Unfortunately, I only got an hour with them, if you can believe it. Saturday was raining like crazy and we put it off to Sunday. Then, Sunday I had to fit it in between a trip to Home Depot and another meeting for Moms, Daughters & Horses.
I'm just glad I went! I met Andrea in person for the first time and got to meet Tonka, too. I've been following her blog since before adopting a mustang was even a distant, distant thought. (Was it ever a thought??) And, Andrea has been there to offer encouragement and advice since we brought Beautiful Girl home. (Hopefully, you stop by this week!!)
I met Bob and Lea, too. Lea was the only one chosen from Washington state to do the Mustang Makeover, so I'm hoping to get to her place to watch and soak up wisdom. Bob, too, had advice for us now that our mustang is without a halter.
Lori and Steven Bohn (www.spanishhorseoffallon.com) had some words for us--get those feet trimmed because Beautiful Girl and some of the other yearlings looked cow hocked at the sale, worm her, and take the time to earn her trust.
Steve Bohn sat in his mustang's stall with food and waited for her to come up to eat--then would reach out and touch her--and she'd get food as a reward.

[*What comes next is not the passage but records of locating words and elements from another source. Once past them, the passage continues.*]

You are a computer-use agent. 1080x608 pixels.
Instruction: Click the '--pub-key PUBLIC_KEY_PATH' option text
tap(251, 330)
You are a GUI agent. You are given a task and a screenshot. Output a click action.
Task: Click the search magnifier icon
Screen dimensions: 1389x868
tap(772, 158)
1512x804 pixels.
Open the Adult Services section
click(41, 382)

They say that when the light finally goes on that touch is not bad and you're not going to hurt them, things move fast.
I tried this today and it didn't work--yet.

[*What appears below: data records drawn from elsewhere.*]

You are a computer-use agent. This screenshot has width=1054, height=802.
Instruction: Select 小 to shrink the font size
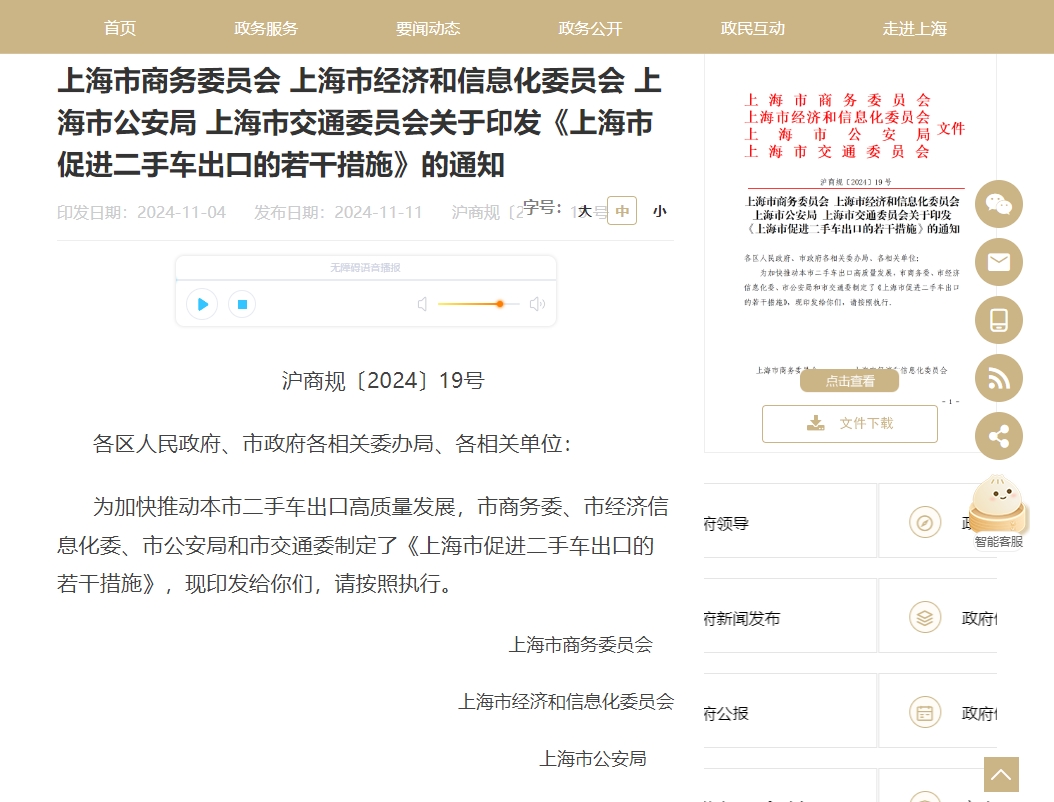coord(659,211)
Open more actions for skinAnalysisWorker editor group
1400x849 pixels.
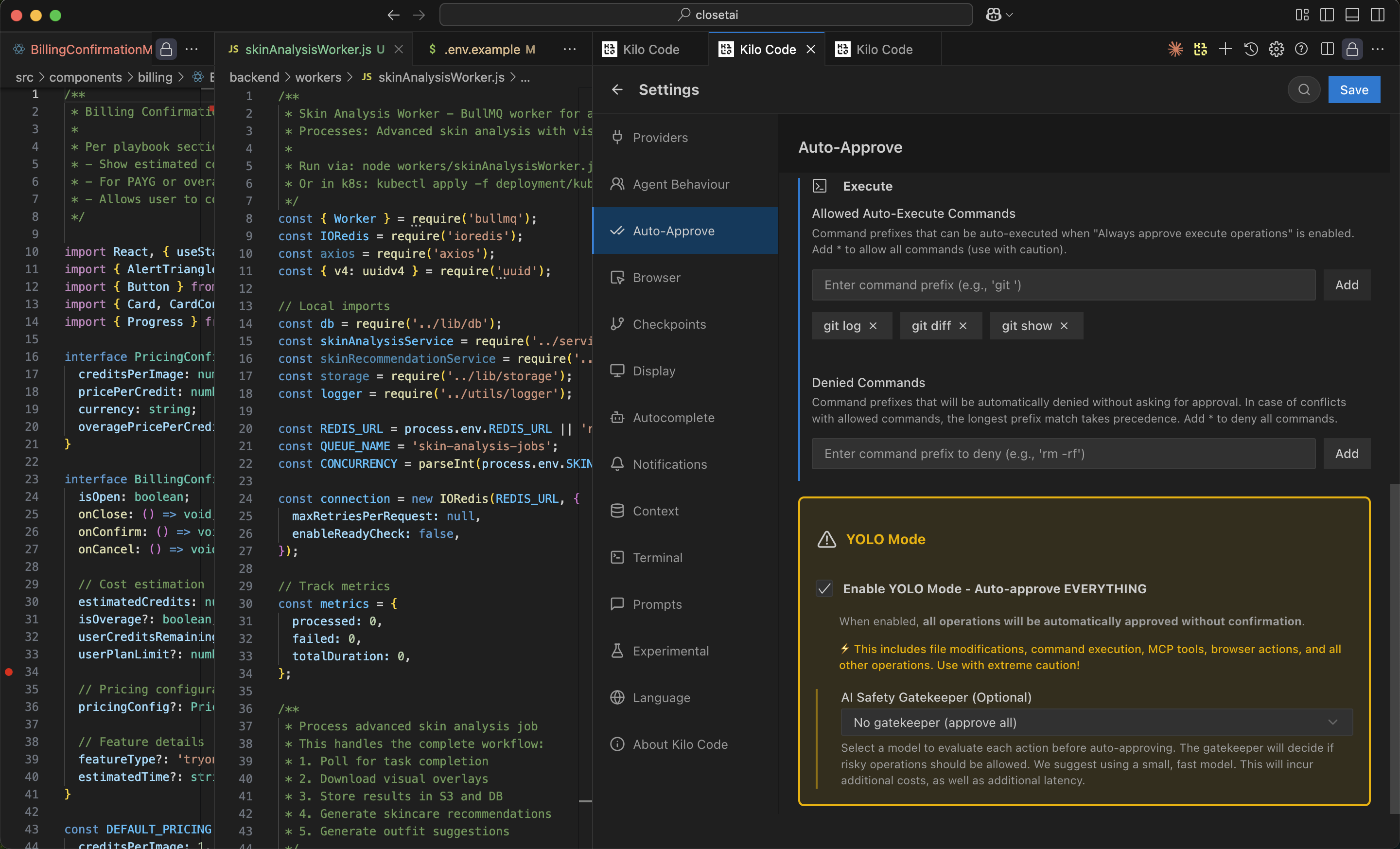pos(569,50)
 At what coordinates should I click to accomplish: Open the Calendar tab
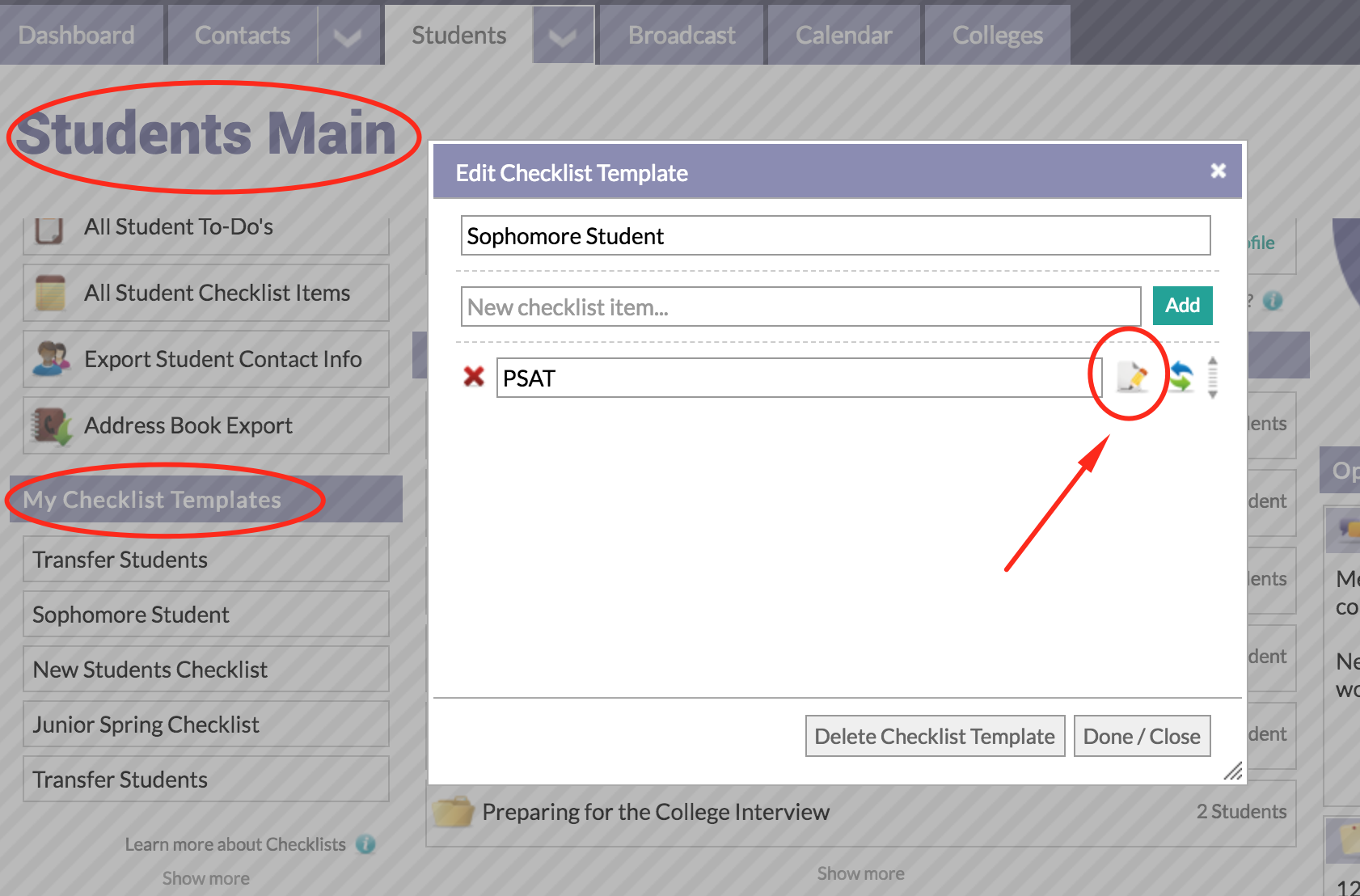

I'm going to do it over and over again until it does. Today I gave up and just let her eat. It's funny though, when you introduce a new element into your training, like reaching out to touch her before I surrendered the food, it got her thinking. I had turned around to look at my other project horse, Jasmine (see picture below), and when I turned back toward her, she had moved real close and was smelling my head. I think she knows she's going to have to accept this touch thing--so now she's trying to decide just who and what I am. When it comes to her food--she's pretty brave.

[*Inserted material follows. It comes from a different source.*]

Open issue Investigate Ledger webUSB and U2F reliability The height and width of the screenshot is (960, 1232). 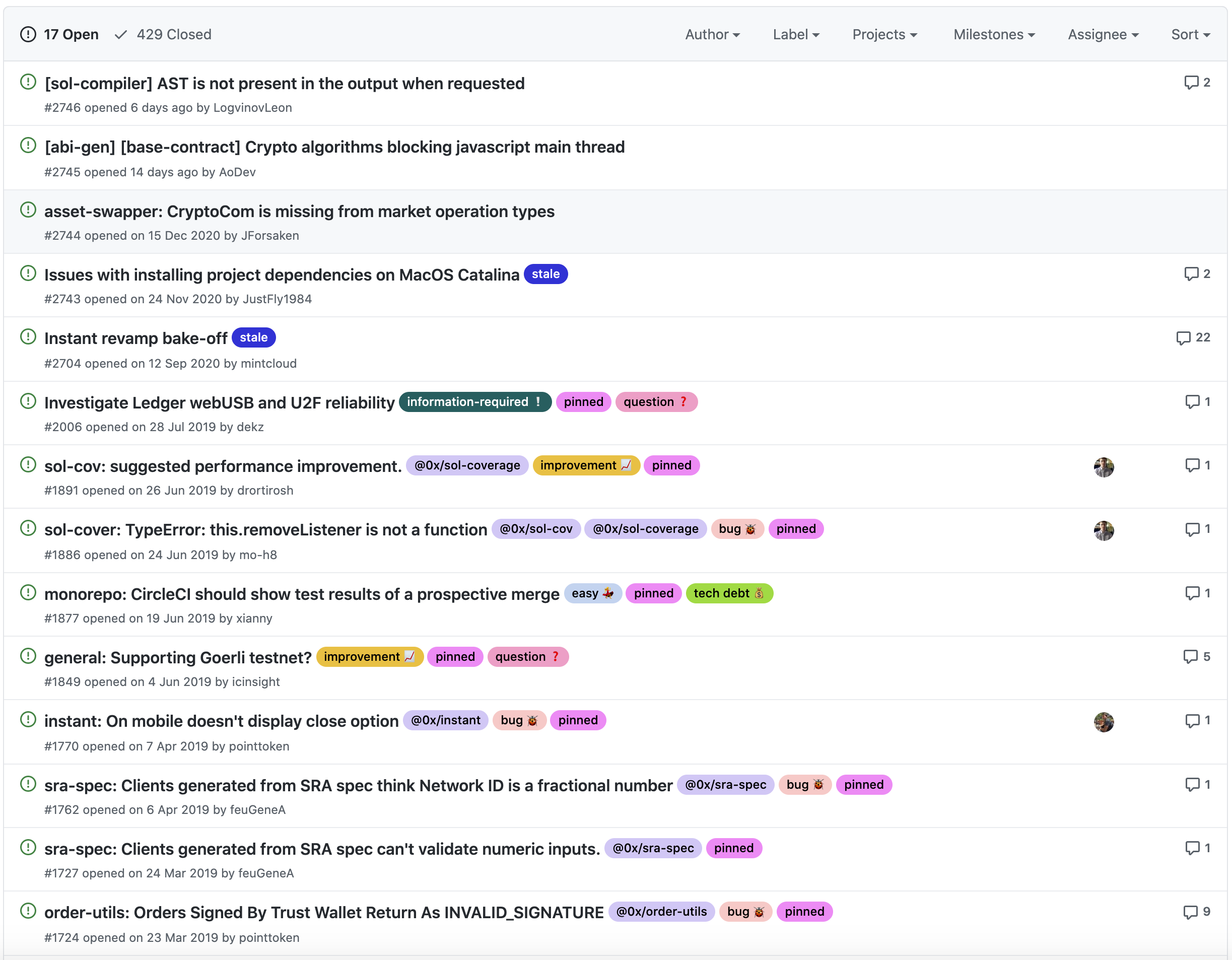(x=220, y=403)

Now, all of these techniques are coming in handy with my horse, Jasmine--a "wild" pony. When I adopted her last July from a friend, she didn't know much if any of the history of Jasmine having just adopted her herself about a year ealier.
Jasmine was supposed to be eleven, extremely people shy and was on to all of our tricks. I decided NEVER to trick her. Now, from July until today my progress has been that she will stand and let me halter her, go on walks and groom her--oh, and pet her. She used to flinch every time my hand touched her--and would flinch 100 times or more and never stop. If I entered her pen back then, she'd run from me so that I couldn't ever catch her to get her halter off. I left it on, but eventually could take the lead rope off and on. Today I can walk right up (in a stall) and throw the lead rope over her and halter her and groom her. So, I'm happy with her progress.
But I want her to come up to me in the pasture. This is my goal. I'm starting to use the same techniques I do with the Mustang and they seem to have the same effect. The Mustang is helping me to help Jasmine. Since I don't know Jasmine's history, I don't have any idea where she's from or what happened to her. The end result is the same though, she doesn't like or trust humans. At least Beautiful Girl seems to like humans, and I hope Jasmine will learn to like more humans, too.